JP 2004-220980 A JP 2006-172965 A

  However, if the leakage current (leakage current) is reduced by the configuration of Patent Document 1, the rear frame 1 needs to have a large number of through holes, so that the strength of the rear frame 1 is reduced, and the liquid crystal module. There may be a problem such as a decrease in strength.

  In addition, referring to Patent Document 2, it can be considered that the distance between the linear light source 3a and the rear frame 1 is separated by a certain distance or more to reduce the luminance gradient caused by the leakage current. The increase in the distance between the linear light source 3a and the rear frame 1 increases the thickness of the liquid crystal module, which is contrary to the tendency to reduce the thickness of the liquid crystal module.
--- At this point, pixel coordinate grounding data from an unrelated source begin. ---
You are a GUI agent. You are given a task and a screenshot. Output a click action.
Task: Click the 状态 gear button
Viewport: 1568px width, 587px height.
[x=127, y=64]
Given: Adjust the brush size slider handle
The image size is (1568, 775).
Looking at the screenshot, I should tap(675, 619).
  As a configuration for reducing the influence of leakage current by a method different from Patent Documents 1 and 2, the thickness of the reflective sheet 2 provided between the backlight light source 3 and the rear frame 1 is made thicker than the conventional configuration ( It is also conceivable that the number of reflection sheets 2 is increased. Since the reflection sheet 2 is made of an insulator, it is possible to reduce the leakage current by adopting such a structure. In the case of such a configuration, it is possible to reduce the leakage current based on the stray capacitance while avoiding the strength reduction and the thickness increase of the liquid crystal module. However, since the cost of the reflective sheet 2 is not necessarily low, it is not desirable to simply increase the thickness of the reflective sheet 2.
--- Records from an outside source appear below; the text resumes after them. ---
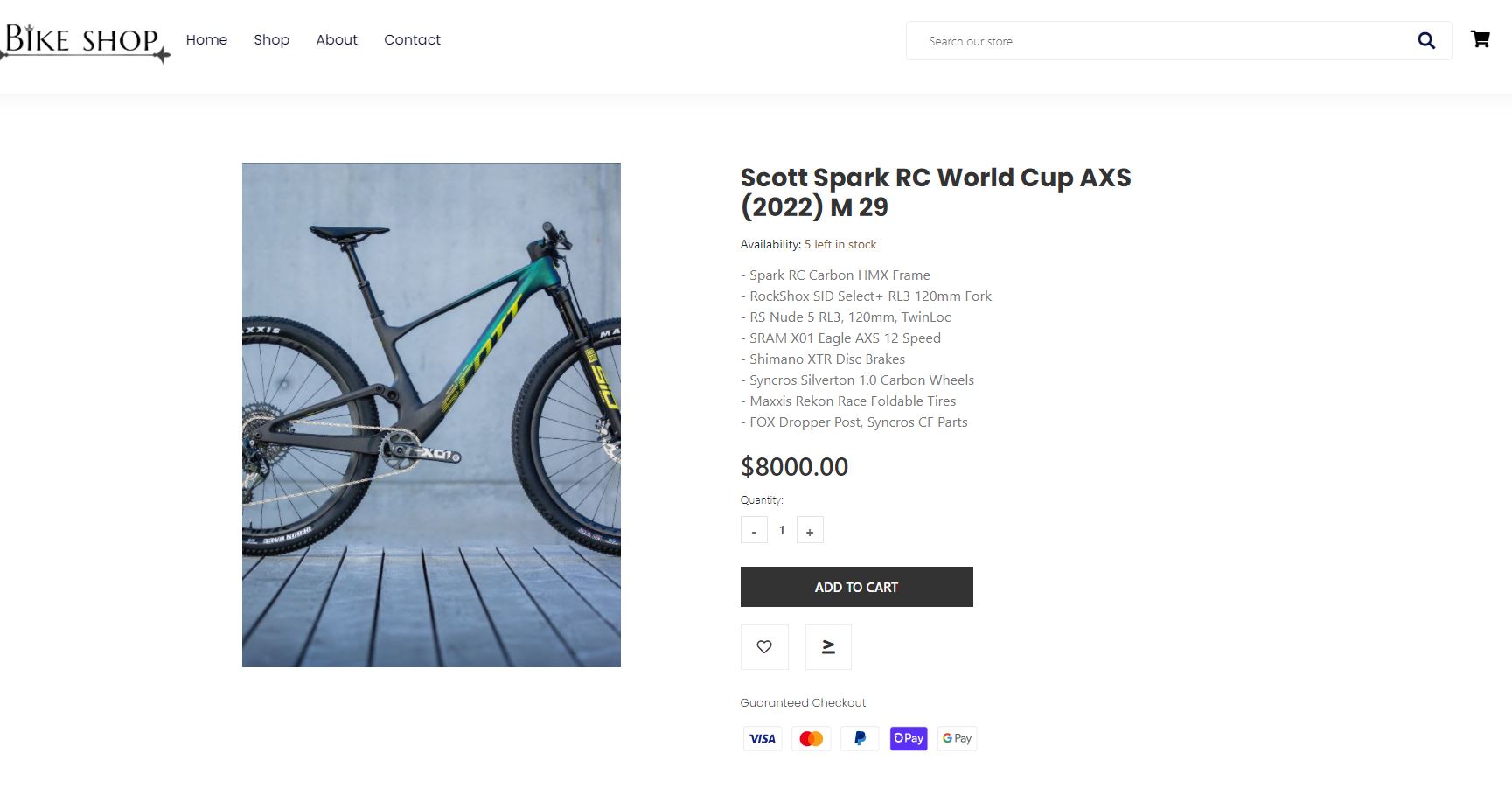Click the search magnifier icon
The image size is (1512, 809).
1425,40
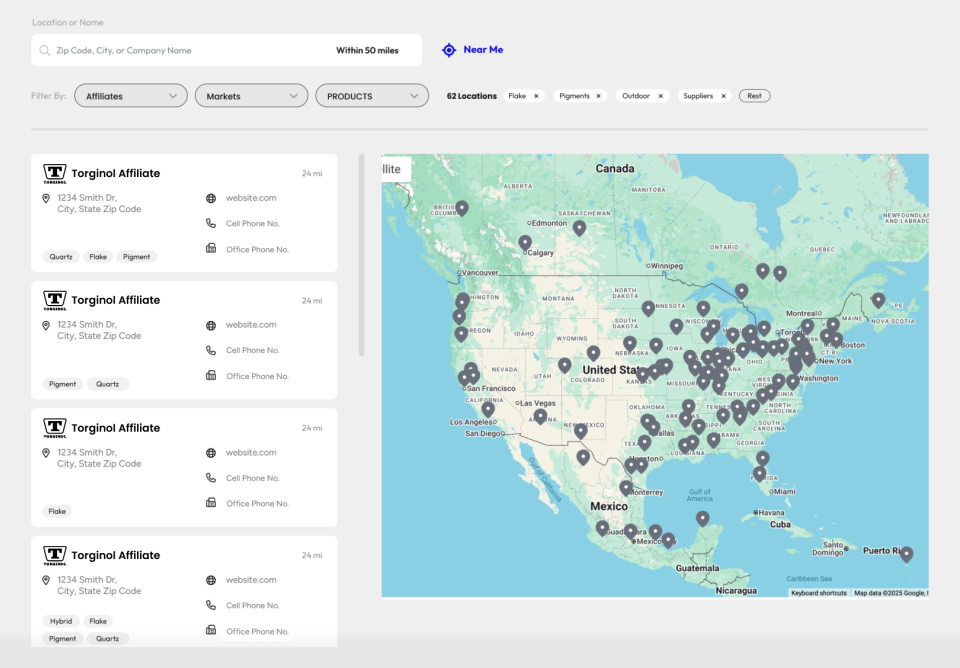Click the Torginol logo in fourth card

[x=55, y=555]

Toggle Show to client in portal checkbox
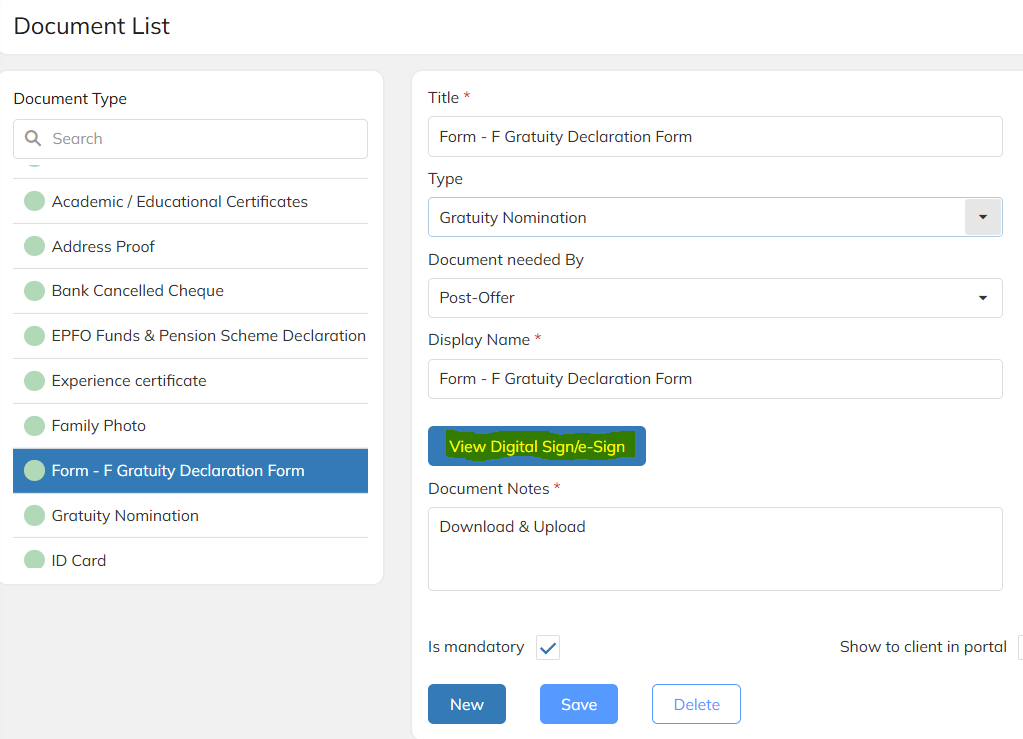[x=1019, y=648]
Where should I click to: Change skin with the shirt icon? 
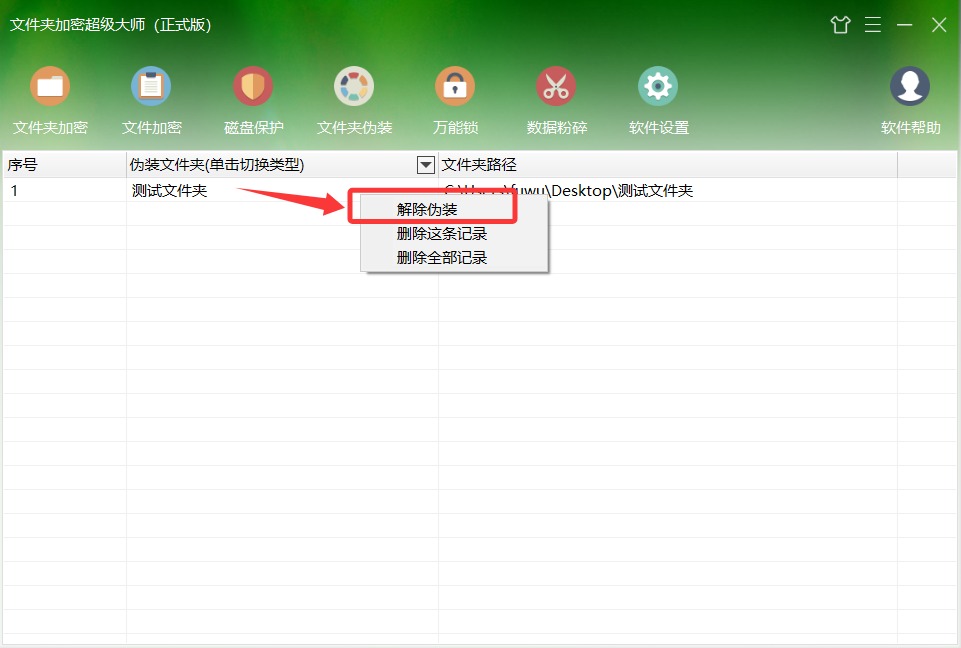(840, 25)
  In view of the above points, an object of the present invention is to provide a liquid crystal module that can reduce leakage current based on stray capacitance generated in a linear light source at a low cost in a liquid crystal module including a linear light source as a backlight light source. That is.

  In order to achieve the above object, the present invention provides a liquid crystal panel, a plurality of linear light sources arranged on the back side of the liquid crystal panel, and a side opposite to the side on which the liquid crystal panel is arranged based on the linear light source. A reflective sheet that reflects light emitted from the linear light source, and is disposed on a side opposite to the side on which the linear light source is disposed with respect to the reflective sheet, and the reflective sheet is placed thereon In a liquid crystal module comprising a metal frame, an insulator that reduces leakage current generated in a portion that emits light for illuminating the liquid crystal panel of the linear light source between the linear light source and the metal frame. , And is arranged separately from the reflection sheet.
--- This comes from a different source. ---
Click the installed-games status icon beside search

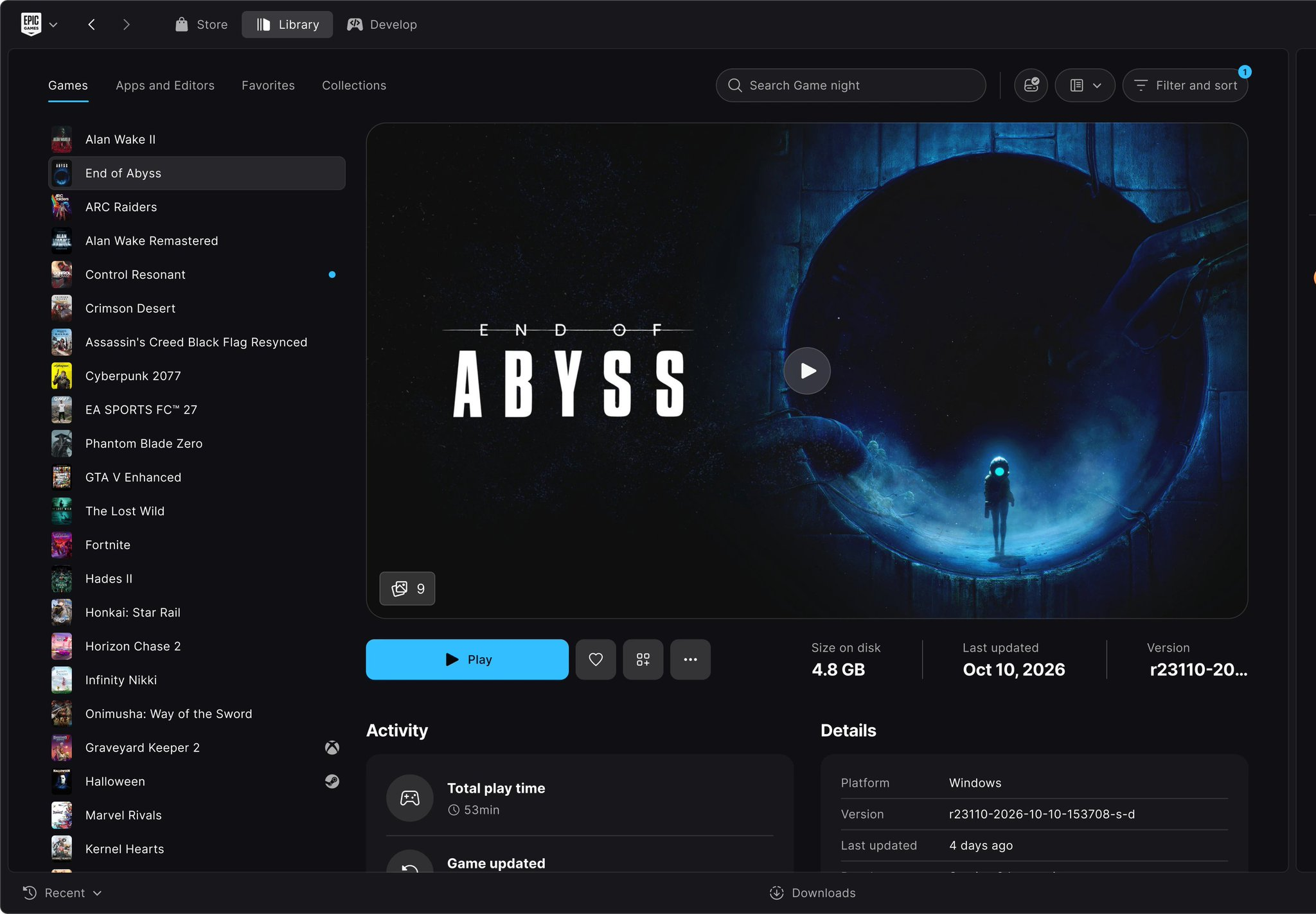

  According to this configuration, the amount of the insulator disposed between the linear light source and the metal frame is increased by the insulator disposed between the linear light source and the metal frame as compared with the conventional case. . In the case of this configuration, it is possible to reduce the leakage current at a lower cost than in the case where the thickness of the reflection sheet conventionally provided in the liquid crystal module is simply increased to reduce the leakage current.

  In the liquid crystal module having the above-described configuration according to the present invention, it is preferable that the insulator is provided so as to be able to reflect light emitted from the linear light source and is attached to each of the plurality of linear light sources. . According to this configuration, even when the insulator used for reducing the leakage current is made of the same material as that of the reflection sheet, the leakage current can be reduced by reducing the amount of material used compared to the case of simply increasing the thickness of the reflection sheet. Can be reduced. That is, it is possible to reduce the leakage current generated in the linear light source at a low cost. In the case of this configuration, it is also possible to increase the reflected light rate of light emitted from the linear light source.

  In the liquid crystal module having the above-described configuration, the insulator may be provided in a plan view band shape along the longitudinal direction of the linear light source. According to this configuration, it is possible to easily realize a liquid crystal module that can reduce leakage current at low cost.

  In the liquid crystal module having the above-described configuration, the present invention may be provided such that the insulator is curved and surrounds a part of the linear light source. According to this configuration, it is possible to easily realize a liquid crystal module that can reduce the leakage current at low cost, and the reflected light of the light emitted from the linear light source by the insulator arranged to reduce the leakage current. The rate can be increased. Therefore, by attaching an insulator to the linear light source, it is possible to increase the utilization efficiency of light emitted from the linear light source in addition to the reduction of leakage current.

  In the liquid crystal module having the above configuration according to the present invention, it is preferable that the insulator is provided over the entire area of the linear light source that emits light for illuminating the liquid crystal panel. According to this configuration, it is possible to more effectively reduce the leakage current in the portion that emits light for illuminating the liquid crystal panel of the linear light source.

  According to the liquid crystal module of the present invention, leakage current based on stray capacitance generated in a linear light source provided as a light source for backlight can be reduced at low cost. For this reason, it is easy to provide a liquid crystal module that can reduce luminance unevenness.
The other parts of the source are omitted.